→ **Short exercise**
How many lines in the items below contain the word "Viewport"? Reply with the number alone.

→ **Input material**
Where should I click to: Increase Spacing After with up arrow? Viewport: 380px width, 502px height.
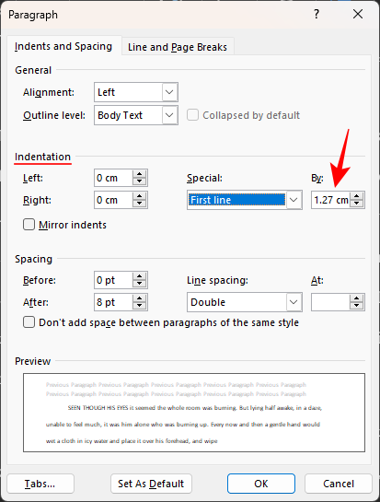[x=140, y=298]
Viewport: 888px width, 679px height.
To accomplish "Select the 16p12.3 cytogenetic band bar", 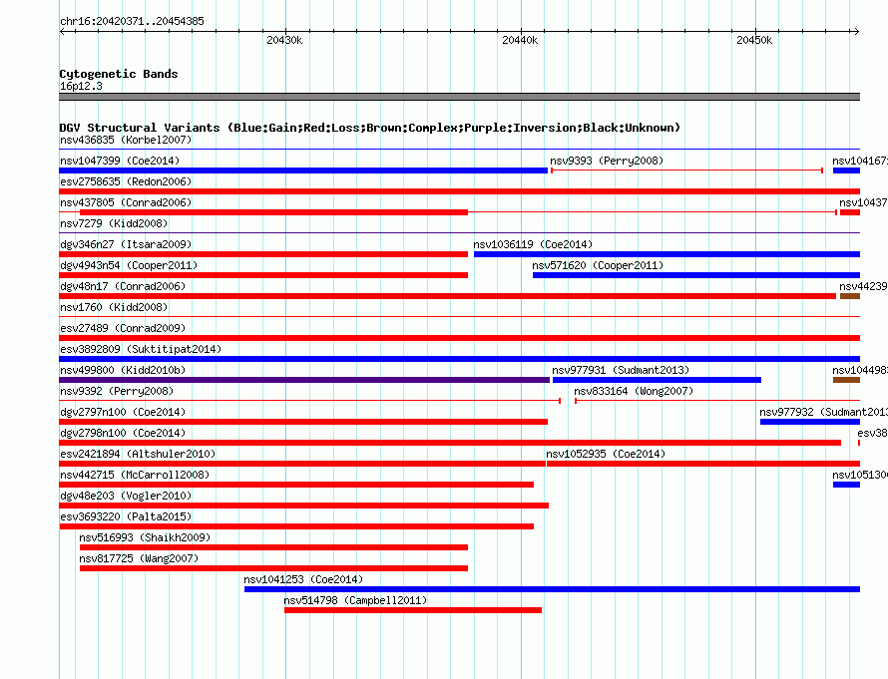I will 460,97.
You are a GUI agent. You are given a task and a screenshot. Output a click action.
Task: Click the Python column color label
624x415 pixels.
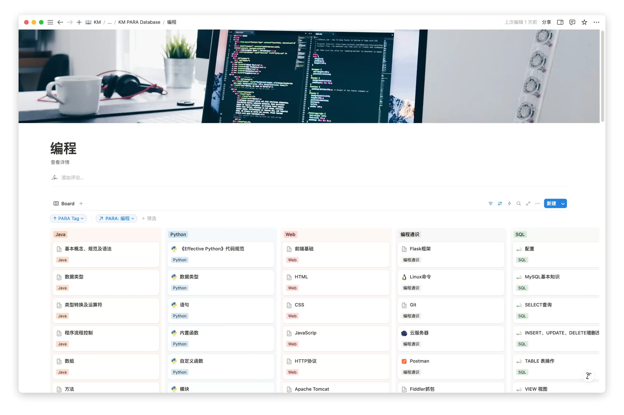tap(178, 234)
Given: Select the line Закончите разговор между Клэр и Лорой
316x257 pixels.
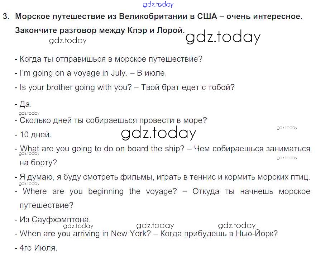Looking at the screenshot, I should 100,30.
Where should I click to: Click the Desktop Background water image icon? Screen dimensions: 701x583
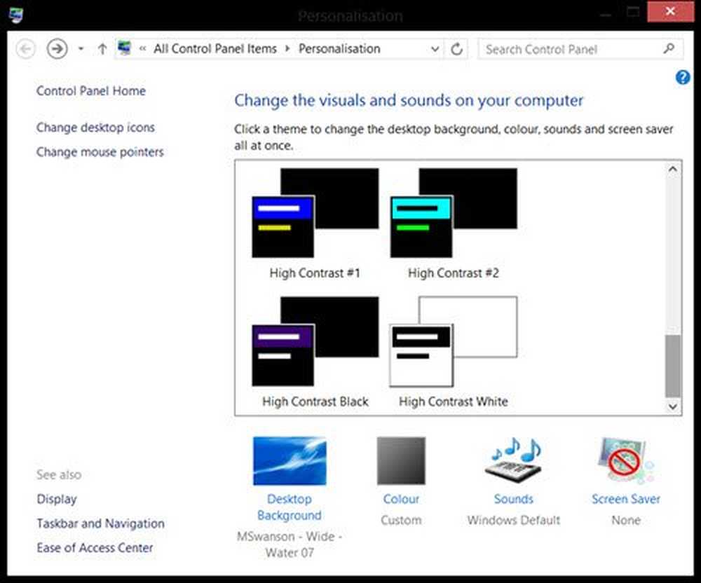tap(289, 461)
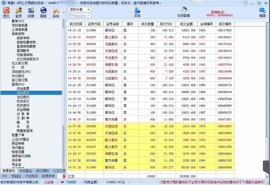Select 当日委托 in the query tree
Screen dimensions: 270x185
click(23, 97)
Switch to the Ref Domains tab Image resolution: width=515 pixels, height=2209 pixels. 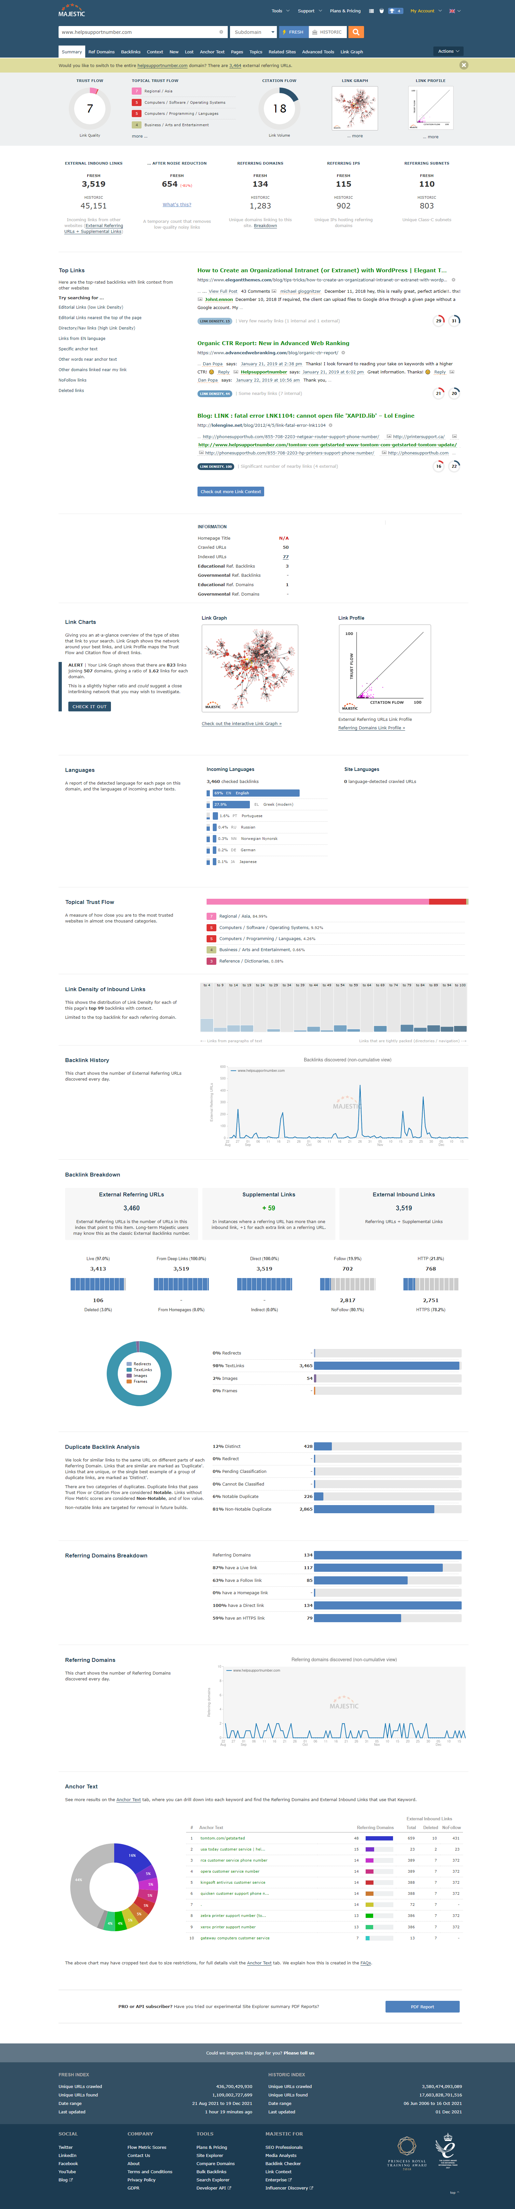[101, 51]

---

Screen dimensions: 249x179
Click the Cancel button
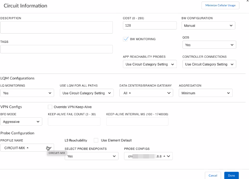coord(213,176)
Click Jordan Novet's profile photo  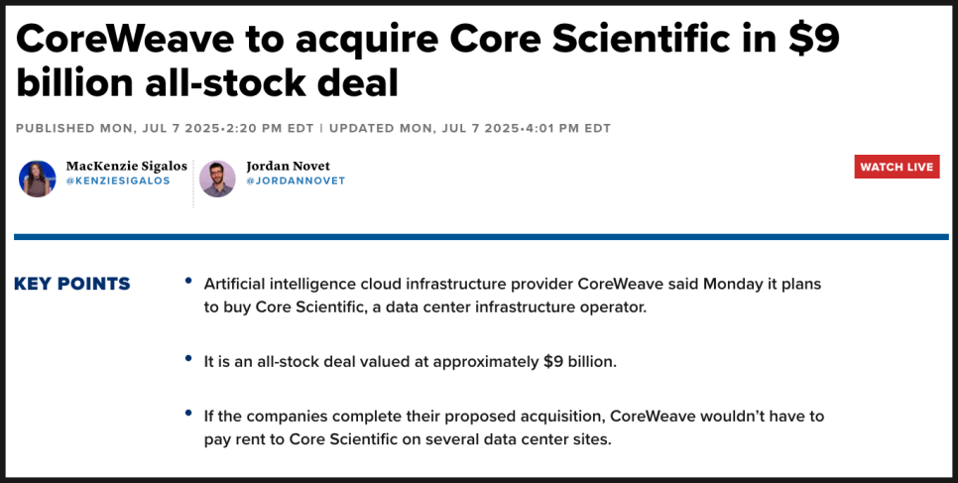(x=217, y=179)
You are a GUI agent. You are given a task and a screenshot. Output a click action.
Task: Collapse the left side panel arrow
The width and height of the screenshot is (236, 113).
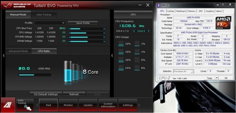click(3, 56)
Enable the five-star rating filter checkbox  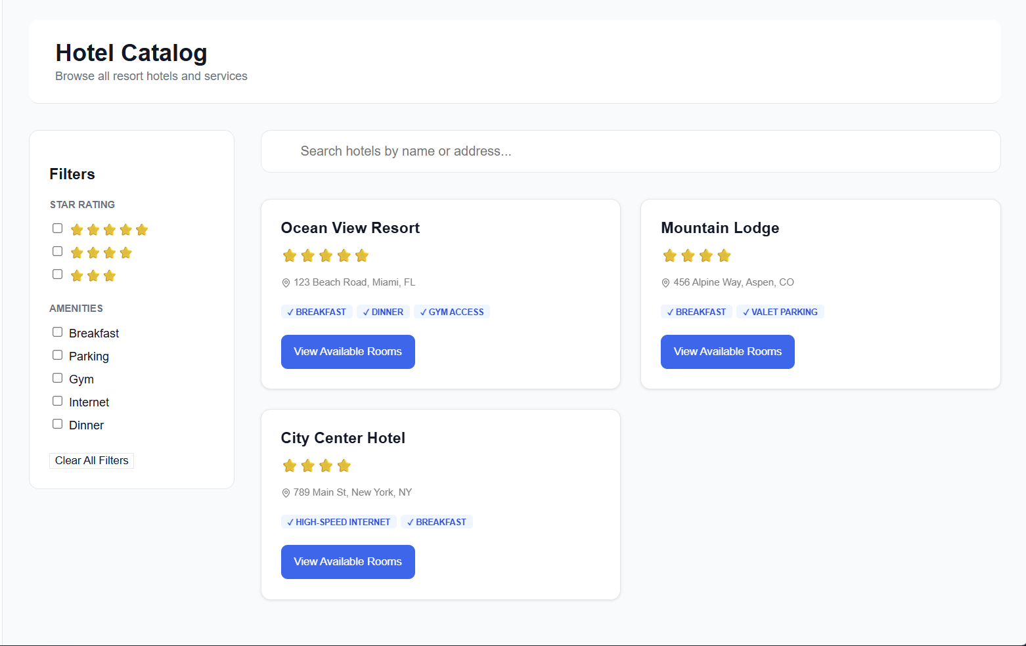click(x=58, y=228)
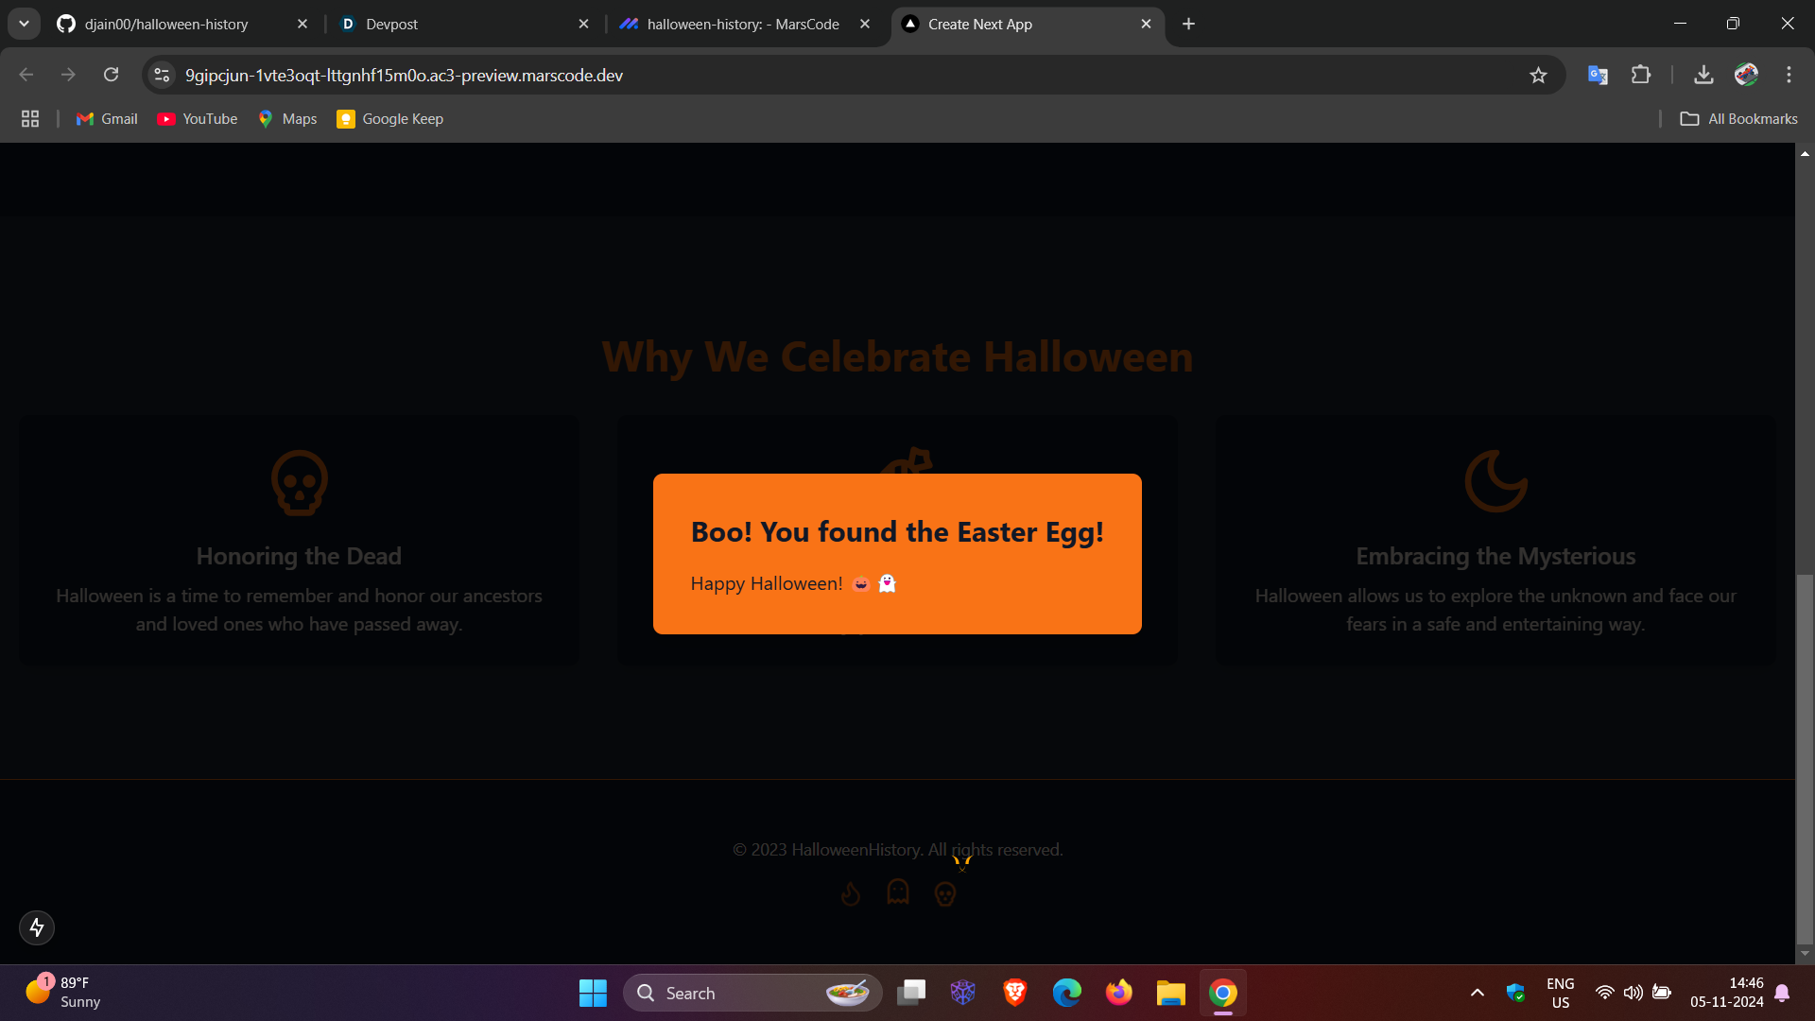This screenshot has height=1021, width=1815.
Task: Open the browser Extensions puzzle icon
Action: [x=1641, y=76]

---

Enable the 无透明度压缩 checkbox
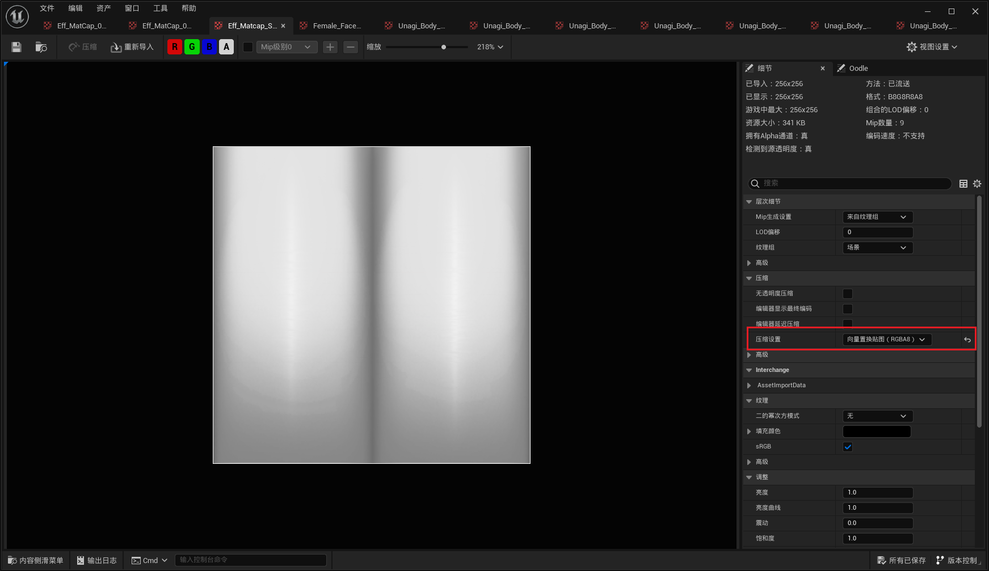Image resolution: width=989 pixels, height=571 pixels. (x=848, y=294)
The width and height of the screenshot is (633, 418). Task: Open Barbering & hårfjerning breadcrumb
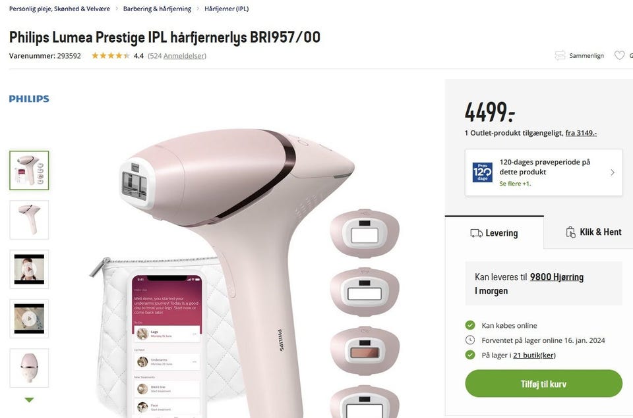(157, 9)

→ **Solution below**
2